2. The second special ground of the amended motion complains of the refusal of the court to grant a mistrial because of certain documents being allowed by the solicitor-general to be left in view of the jury, the same being divorce petitions involving the accused, which allegedly put his character in issue. These documents were not allowed in evidence and, on objection of the defendant's counsel, the court instructed the solicitor-general to remove them from the jury's view. There is no evidence that the jury read the documents or was in any way influenced by them, and they were not allowed in evidence; hence, we see no error in this ground, and it is, accordingly, without merit.
3. The third special ground complains of evidence introduced without objection as to the reputation of the deceased for good character on the basis that the defendant was forbidden by the rules of evidence to attack the character of the deceased; and for the court to allow this evidence in the record was highly prejudicial, and the court should have excluded it without objection. While the movant attempts to show certain objections, which it is claimed were, in effect, objections to this evidence, they fail to amount to objections to the evidence of good character, and to present any question for determination by this court. See Smith v. State, 192 Ga. 713 (2a) ( 16 S.E.2d 543); Savage v. State, 209 Ga. 374 (1) ( 72 S.E.2d 715), and citations therein. The defendant attempted to show that the deceased, who was a married man, was an adulterer and an interloper breaking up the marriage of the accused; and the evidence complained of was clearly admissible to counteract any such defense, and this ground is wholly without merit. Crawley v. State, 137 Ga. 777 (1) ( 74 S.E. 537).

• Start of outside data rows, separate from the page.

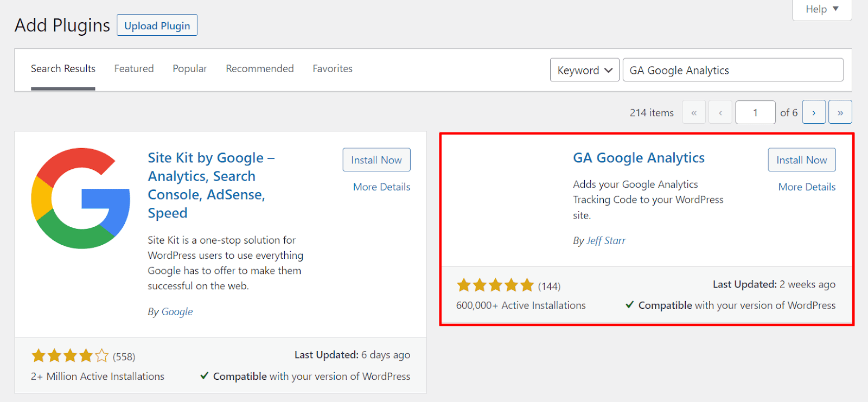Click the plugin search text field

tap(733, 70)
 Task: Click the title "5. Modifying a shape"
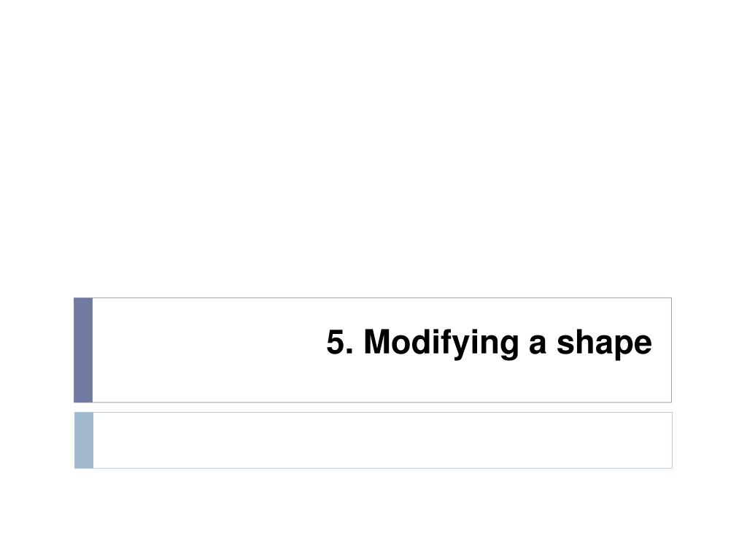click(489, 343)
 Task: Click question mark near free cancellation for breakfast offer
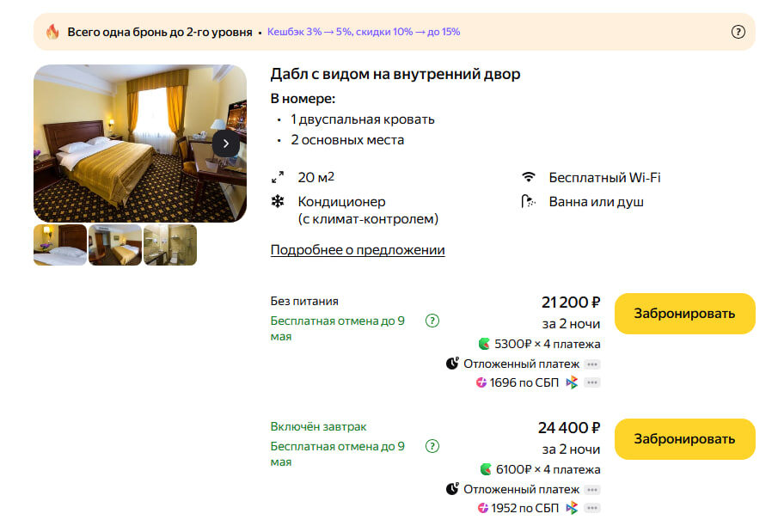click(x=432, y=446)
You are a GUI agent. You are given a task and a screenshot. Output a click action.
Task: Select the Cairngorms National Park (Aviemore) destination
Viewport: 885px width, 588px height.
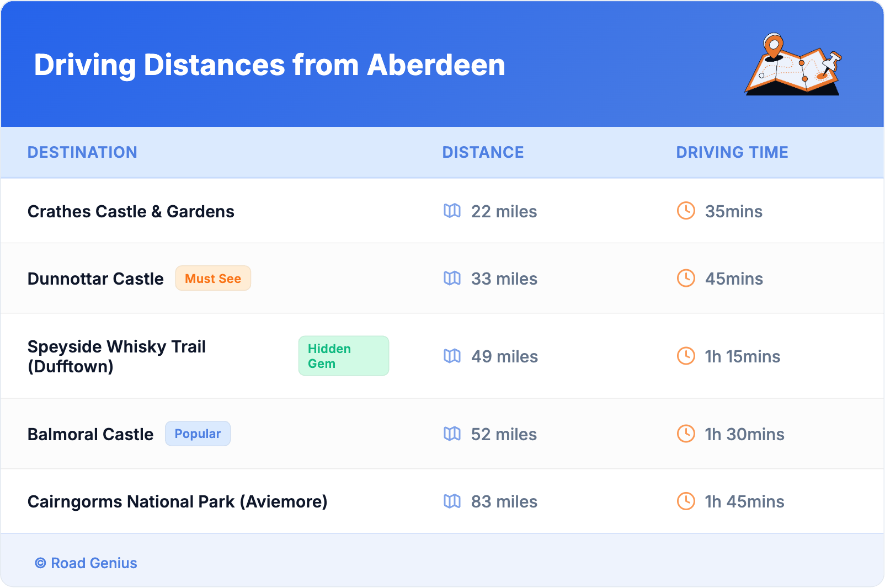point(177,501)
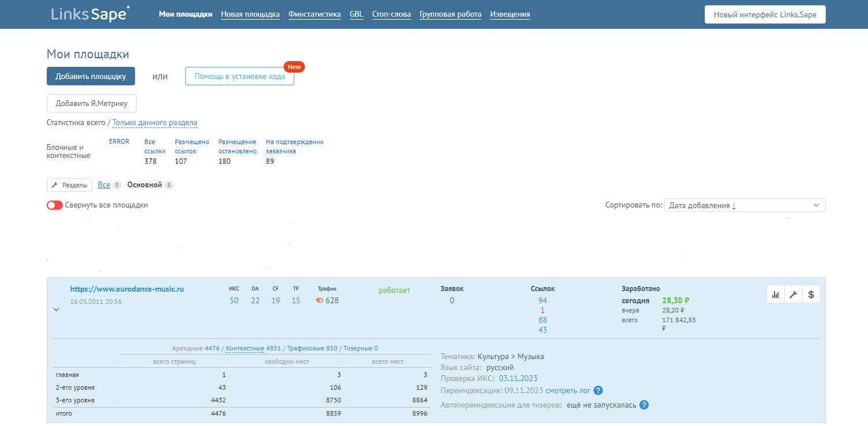This screenshot has width=868, height=426.
Task: Click help icon next to 'смотреть лог'
Action: (x=598, y=391)
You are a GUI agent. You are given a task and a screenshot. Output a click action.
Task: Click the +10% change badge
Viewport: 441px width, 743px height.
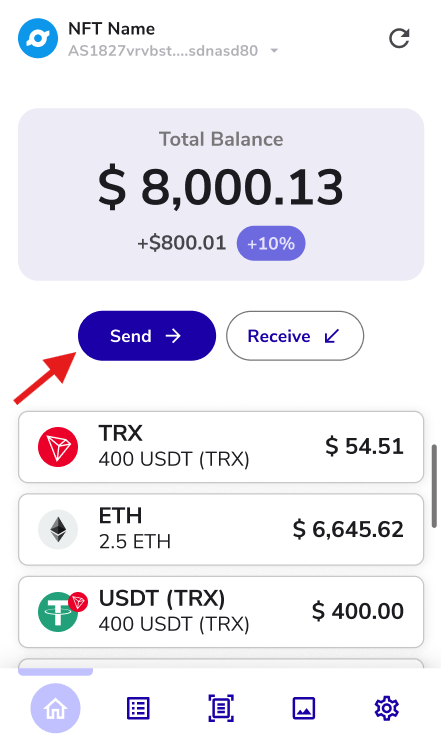[271, 244]
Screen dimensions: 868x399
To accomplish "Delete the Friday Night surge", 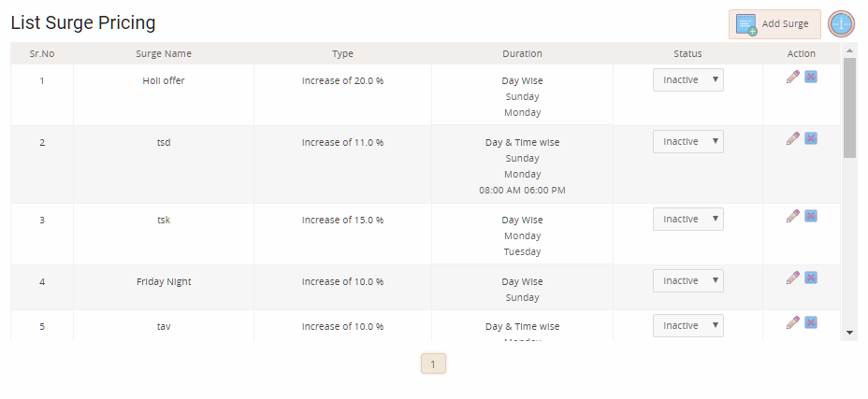I will [x=810, y=278].
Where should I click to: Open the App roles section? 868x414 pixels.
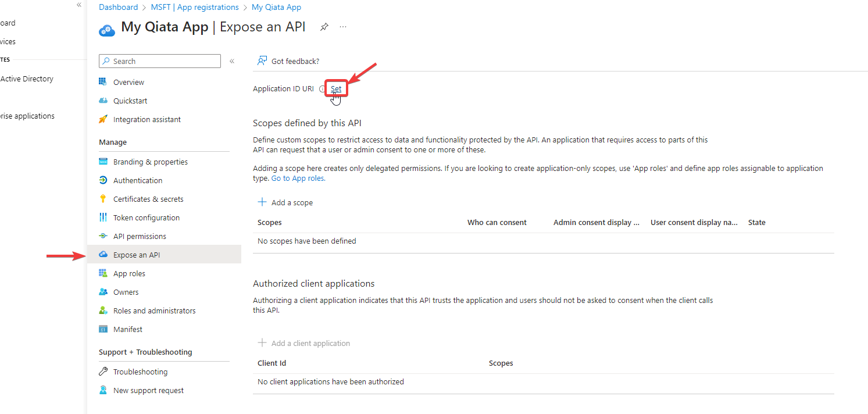pos(129,273)
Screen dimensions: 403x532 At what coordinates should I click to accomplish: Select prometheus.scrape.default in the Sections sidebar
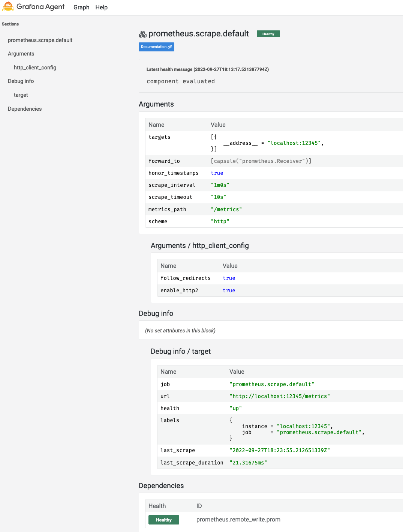pos(40,40)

4. The fourth and fifth special grounds complain of the court's failure to give a request to charge on voluntary and involuntary manslaughter. There was no evidence in the record from which the jury could have determined that the accused was guilty of either of these lesser crimes, and the court did not err in refusing to thus charge. See Channell v. State, 109 Ga. 150, 153 ( 34 S.E. 353); Cooper v. State, 197 Ga. 611 (1) ( 30 S.E.2d 177).
5. Under the rule that a request to charge "must be correct and even perfect" ( Lewis v. State, 196 Ga. 755 (3), 27 S.E.2d 659), the court did not err in refusing to charge the written request, which states that a presumption of innocence should be considered "as evidence of the defendant's innocence and constitutes a substantial defense for the defendant." See McBurnett v. State, 206 Ga. 59 (2) ( 55 S.E.2d 598); Randall v. State, 210 Ga. 435 (1a) ( 80 S.E.2d 695). The court amply covered in the charge given the presumption of innocence in favor of the accused, and the ground complaining of the failure to charge the written request is wholly without merit.
( a) Grounds 10, 11, 12, 14, and 15, all complaining of the court's failure to charge, are, for the same reason as that given above, without merit, in that said written requests are either argumentative, without evidence to support the same, or imperfect.
6. The thirteenth special ground is without merit, since there was no evidence showing any intimacy in the presence of the husband from which he might infer that a criminal act of intimacy was just over or about to begin, the evidence being merely that his wife, who was separated from him, was sitting at a table in a restaurant with the deceased at the time of the shooting; and the court did not err in refusing to charge as thus requested, as there was no evidence requiring the court to charge that the defendant could have attacked the deceased for intimacy with his wife in his presence. See Mays v. State, 88 Ga. 399, 403 ( 14 S.E. 560); Channell v. State, 109 Ga. 150, 153, supra.
7. The evidence was sufficient to support the verdict, and the general grounds are also without merit. For the reasons stated above, the court did not err in denying the motion for new trial as amended.
Judgment affirmed. All the Justices concur.